Data Privacy Week (January 27-31) is an annual campaign to spread awareness about online privacy and empower users and organizations to respect privacy, safeguard data, and enable trust. A user’s online activity generates a wealth of data that websites, apps, devices, services, and companies can collect. Data privacy is typically exploited without the user’s knowledge that the data is being collected, shared, and sold. While users may not have control over all collected data, they have a right to data privacy.

Governor Phil Murphy previously signed legislation that became effective this month, protecting consumer privacy by requiring consumers to be notified of the collection and disclosure of their data by certain entities and allowing them to opt out.
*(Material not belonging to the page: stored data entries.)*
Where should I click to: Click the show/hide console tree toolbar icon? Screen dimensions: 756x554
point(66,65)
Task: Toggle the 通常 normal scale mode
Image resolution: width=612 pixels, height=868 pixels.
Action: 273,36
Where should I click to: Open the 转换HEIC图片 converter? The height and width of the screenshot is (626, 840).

This legislation grants users the right to access, correct, and delete data collected, used, and sold. It also helps safeguard personal data as cyber threats, unauthorized access, data breaches, and identity theft become increasingly prevalent.
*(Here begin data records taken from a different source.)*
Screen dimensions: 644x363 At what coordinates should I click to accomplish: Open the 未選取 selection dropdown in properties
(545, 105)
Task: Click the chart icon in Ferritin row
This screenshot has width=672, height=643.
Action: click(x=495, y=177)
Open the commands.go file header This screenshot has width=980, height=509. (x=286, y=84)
New Jersey has taken a significant step towards safeguarding consumer privacy by enacting Senate Bill 332, the New Jersey Data Protection Act (NJDPA). Signed into law by Governor Murphy on January 16, 2024, the law went into effect on January 15, 2025. It aims to establish robust protections for NJ residents and create strict data privacy standards for businesses operating in NJ or targeting its residents, providing clear information on how data is used and requiring permission before handling sensitive information such as health, financial, or biometric data. With the law in place, residents are afforded more control over their personal data, allowing them to access, correct, delete, and transfer their information. It also provides the option to opt out of having their data sold or used for targeted advertising.

The law impacts many organizations, ranging from retail to healthcare, nonprofits to higher education. While increasing its scope, compared to other state privacy regulations in the United States, the law applies only when the personal data of 100,000+ residents are processed or if revenue is derived from selling the data of 25,000+ residents. Companies are required to provide clear privacy notices and implement adequate mechanisms for consumers to exercise their rights. To evaluate high-risk data activities, like targeted advertising or profiling, they must also conduct data protection assessments to evaluate potential harm to consumers. Businesses are urged to review their data practices to ensure compliance with the NJDPA and to prioritize consumer trust.

The New Jersey Attorney General will enforce the NJDPA by overseeing compliance, providing notice of violations, and determining penalties. For the first 18 months of enforcement, businesses will have 30 days to remedy any violations after receiving a notice. Any further noncompliance could result in significant fines and mandatory corrective measures. Individual consumers are not afforded a private right of action or to sue; however, they may contact the State’s Attorney General’s Office with any grievances or known cases of nonadherence to this law.

The NJDPA marks a critical milestone in addressing the growing concerns over how personal data is handled and the digital rights of New Jersey residents in an increasingly digital world.